= TASK INSTRUCTIONS =
Where a record contains an image, leave the image out and print the rest exactly.

___ TASK MATERIAL

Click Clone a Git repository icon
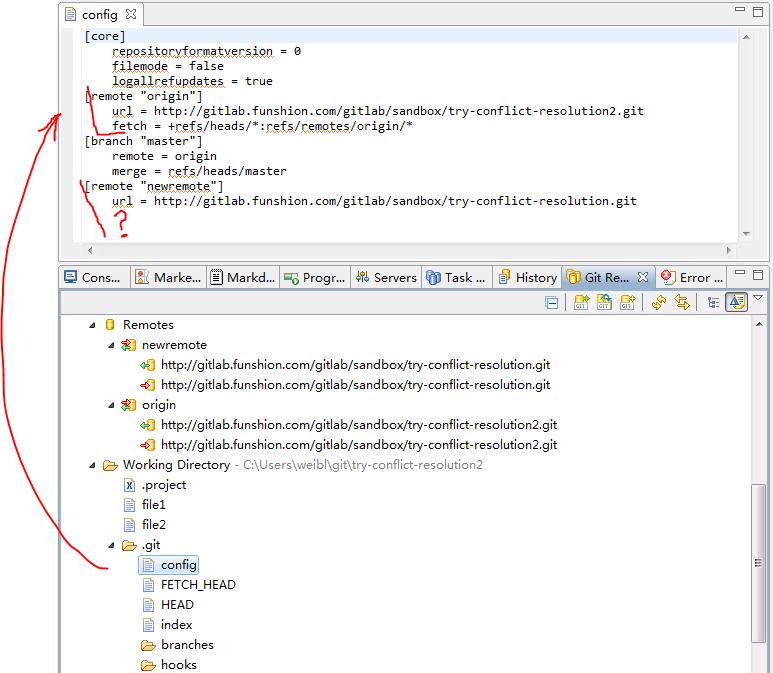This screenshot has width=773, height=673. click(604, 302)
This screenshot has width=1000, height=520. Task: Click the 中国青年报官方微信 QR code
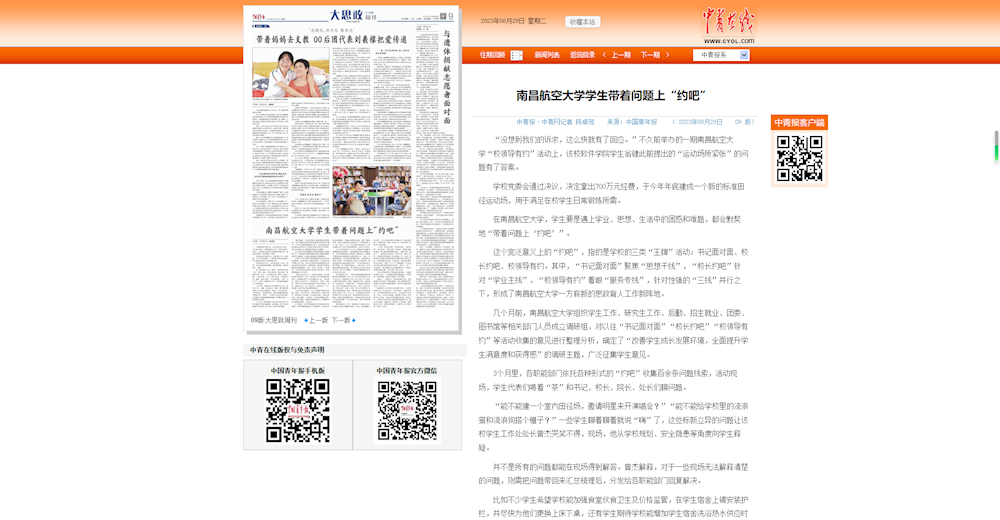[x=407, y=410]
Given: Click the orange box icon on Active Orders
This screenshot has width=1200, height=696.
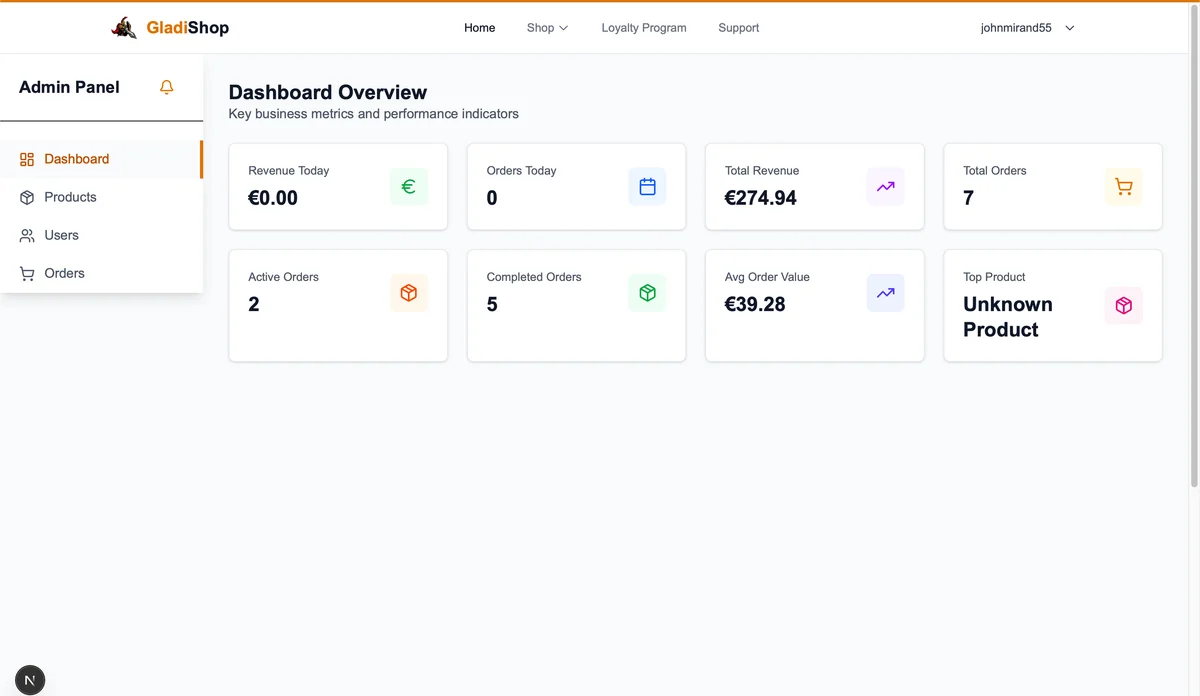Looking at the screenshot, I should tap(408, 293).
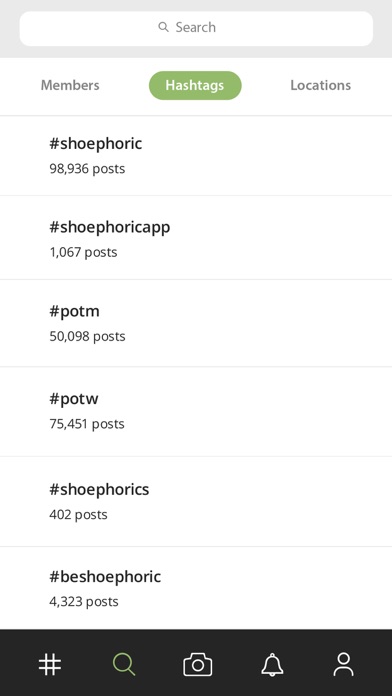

______

= RESPONSE FOR THIS EXERCISE =
Click Clone a Git repository icon
This screenshot has width=773, height=673. click(604, 302)
This screenshot has width=1000, height=520. Task: Click the 中国青年报官方微信 QR code
[x=407, y=410]
Given: Click the orange box icon on Active Orders
This screenshot has width=1200, height=696.
Looking at the screenshot, I should tap(408, 293).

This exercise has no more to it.